Os famosos commencement speeches (os discursos de iniciação) das universidades pelo mundo tem como função inspirar graduandos para a jornada que se inicia após uma trajetória acadêmica. Esses discursos, tradicionais nos Estados Unidos, são proferidos por figuras ilustres e muitos se tornam famosos. Quem discursou para nossa turma na Universidade da Pennsylvania foi Angela Duckworth, uma das maiores pesquisadoras em psicologia, e querida professora da nossa turma de mestrado.

Contarei sobre o discurso ao longo do texto. Por ora, saiba que Angela Duckworth construiu uma carreira notável estudando a excelência humana. Mais precisamente, ela busca entender o que faz com que alguns de nós atinjam a excelência em diferentes áreas de atuação.

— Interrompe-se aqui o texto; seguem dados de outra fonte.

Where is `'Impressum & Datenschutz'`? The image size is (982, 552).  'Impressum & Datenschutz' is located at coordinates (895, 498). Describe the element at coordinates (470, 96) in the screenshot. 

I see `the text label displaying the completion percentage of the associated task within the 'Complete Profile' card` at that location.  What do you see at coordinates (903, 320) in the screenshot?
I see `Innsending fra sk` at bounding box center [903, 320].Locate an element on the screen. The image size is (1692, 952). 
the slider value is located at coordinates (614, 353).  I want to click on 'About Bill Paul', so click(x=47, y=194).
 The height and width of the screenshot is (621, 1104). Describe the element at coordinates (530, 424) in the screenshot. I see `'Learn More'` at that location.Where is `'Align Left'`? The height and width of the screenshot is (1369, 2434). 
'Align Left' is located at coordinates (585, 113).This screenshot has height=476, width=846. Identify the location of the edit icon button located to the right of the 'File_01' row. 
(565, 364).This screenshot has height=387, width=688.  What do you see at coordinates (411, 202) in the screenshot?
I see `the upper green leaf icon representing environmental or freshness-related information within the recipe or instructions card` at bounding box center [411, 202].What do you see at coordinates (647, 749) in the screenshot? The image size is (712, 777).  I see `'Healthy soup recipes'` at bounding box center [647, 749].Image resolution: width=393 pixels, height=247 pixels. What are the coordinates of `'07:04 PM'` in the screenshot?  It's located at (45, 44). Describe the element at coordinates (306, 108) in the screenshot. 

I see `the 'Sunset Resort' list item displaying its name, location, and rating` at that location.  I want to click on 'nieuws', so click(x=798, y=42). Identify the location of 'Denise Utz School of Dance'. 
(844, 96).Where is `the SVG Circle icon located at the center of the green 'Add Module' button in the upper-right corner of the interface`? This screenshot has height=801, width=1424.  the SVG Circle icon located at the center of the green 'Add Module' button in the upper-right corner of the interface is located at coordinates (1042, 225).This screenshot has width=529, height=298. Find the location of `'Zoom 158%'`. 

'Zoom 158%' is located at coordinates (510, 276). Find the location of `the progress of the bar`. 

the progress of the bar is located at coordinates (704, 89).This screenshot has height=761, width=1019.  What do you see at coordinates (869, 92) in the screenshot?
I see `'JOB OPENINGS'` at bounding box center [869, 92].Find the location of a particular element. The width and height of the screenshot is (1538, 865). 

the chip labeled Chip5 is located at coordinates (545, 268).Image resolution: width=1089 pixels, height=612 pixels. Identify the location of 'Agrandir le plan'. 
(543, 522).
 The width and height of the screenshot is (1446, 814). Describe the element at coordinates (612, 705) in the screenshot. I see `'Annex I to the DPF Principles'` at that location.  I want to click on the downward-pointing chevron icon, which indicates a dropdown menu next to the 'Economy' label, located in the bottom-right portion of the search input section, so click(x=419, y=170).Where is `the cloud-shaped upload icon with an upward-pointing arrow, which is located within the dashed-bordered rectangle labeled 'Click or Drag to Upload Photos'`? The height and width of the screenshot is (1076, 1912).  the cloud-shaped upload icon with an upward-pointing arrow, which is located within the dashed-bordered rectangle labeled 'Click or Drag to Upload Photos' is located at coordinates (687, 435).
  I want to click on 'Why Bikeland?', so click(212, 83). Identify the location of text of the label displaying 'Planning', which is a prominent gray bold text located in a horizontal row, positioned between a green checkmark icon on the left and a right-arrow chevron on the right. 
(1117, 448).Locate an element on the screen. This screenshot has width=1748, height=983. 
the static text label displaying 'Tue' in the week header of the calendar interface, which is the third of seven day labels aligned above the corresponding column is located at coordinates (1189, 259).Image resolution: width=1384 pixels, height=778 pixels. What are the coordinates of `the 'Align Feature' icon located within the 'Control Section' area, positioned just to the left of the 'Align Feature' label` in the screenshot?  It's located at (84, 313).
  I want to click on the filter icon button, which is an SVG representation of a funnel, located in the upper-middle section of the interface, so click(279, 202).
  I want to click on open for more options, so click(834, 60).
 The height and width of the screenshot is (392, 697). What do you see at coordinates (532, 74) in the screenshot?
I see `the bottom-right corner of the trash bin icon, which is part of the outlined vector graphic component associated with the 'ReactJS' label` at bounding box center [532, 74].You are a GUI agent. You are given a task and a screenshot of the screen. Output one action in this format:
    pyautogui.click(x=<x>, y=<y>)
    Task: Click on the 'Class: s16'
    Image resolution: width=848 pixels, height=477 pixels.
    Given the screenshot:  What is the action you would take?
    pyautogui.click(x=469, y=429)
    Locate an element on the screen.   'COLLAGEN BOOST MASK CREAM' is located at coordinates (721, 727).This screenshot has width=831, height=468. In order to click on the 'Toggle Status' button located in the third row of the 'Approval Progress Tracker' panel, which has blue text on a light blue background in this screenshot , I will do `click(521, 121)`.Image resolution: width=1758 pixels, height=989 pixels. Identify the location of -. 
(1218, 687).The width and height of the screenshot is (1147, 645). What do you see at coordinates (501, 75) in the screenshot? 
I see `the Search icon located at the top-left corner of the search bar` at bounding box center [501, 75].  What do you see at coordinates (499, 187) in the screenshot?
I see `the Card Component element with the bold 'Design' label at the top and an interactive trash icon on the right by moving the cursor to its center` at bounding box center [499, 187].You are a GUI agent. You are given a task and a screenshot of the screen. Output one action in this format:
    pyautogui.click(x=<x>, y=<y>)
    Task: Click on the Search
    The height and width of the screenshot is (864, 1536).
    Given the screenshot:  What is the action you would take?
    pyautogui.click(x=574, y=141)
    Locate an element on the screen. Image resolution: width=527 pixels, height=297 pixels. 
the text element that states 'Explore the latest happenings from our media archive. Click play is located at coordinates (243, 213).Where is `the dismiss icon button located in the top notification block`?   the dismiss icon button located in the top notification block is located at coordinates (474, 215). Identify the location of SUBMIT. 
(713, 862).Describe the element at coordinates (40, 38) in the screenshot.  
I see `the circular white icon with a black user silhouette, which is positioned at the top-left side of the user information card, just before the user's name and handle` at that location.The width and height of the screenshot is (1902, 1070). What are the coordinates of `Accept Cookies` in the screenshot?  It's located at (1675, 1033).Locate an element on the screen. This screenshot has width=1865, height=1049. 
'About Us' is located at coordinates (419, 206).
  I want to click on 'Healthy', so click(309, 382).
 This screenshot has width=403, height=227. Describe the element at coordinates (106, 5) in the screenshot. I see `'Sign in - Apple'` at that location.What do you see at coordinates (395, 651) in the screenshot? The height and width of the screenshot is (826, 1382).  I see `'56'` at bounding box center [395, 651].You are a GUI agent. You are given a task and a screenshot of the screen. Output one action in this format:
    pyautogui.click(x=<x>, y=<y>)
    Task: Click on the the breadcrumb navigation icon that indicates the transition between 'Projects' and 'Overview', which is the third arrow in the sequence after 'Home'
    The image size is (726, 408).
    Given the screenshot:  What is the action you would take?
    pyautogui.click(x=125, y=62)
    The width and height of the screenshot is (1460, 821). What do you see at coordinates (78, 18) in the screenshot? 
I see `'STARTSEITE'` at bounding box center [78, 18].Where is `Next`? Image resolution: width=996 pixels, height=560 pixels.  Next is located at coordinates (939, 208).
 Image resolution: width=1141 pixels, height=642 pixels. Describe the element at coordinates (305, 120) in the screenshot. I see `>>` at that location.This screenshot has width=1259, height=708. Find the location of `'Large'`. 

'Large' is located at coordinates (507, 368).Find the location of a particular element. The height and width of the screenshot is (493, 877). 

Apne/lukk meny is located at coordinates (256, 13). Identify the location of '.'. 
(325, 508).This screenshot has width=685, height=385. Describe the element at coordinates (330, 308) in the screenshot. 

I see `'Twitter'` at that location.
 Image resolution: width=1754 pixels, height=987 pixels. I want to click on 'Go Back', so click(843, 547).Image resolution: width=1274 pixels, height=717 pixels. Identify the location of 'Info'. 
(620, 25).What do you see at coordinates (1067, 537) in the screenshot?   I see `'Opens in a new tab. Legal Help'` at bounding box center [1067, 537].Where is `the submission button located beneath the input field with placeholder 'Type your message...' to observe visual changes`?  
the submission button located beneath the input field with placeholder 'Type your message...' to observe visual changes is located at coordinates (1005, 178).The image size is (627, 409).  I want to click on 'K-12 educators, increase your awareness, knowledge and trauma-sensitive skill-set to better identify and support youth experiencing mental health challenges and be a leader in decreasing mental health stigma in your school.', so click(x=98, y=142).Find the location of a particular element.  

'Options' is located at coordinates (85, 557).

Antes de continuar, gostaria de deixar claro que nomear uma característica como unicamente responsável pelo sucesso humano seria simplificar demais a nossa complexidade. Por isso, saiba que as pesquisas de Angela não buscam dar a única receita para o sucesso. Em vez disso, o trabalho da pesquisadora mostra que, entre outras tantas qualidades, uma parece ser bastante comum entre as pessoas excelentes — tanto que Angela a considera quase indispensável. Duckworth deu a esta qualidade o nome “grit”, traduzida como garra para o português.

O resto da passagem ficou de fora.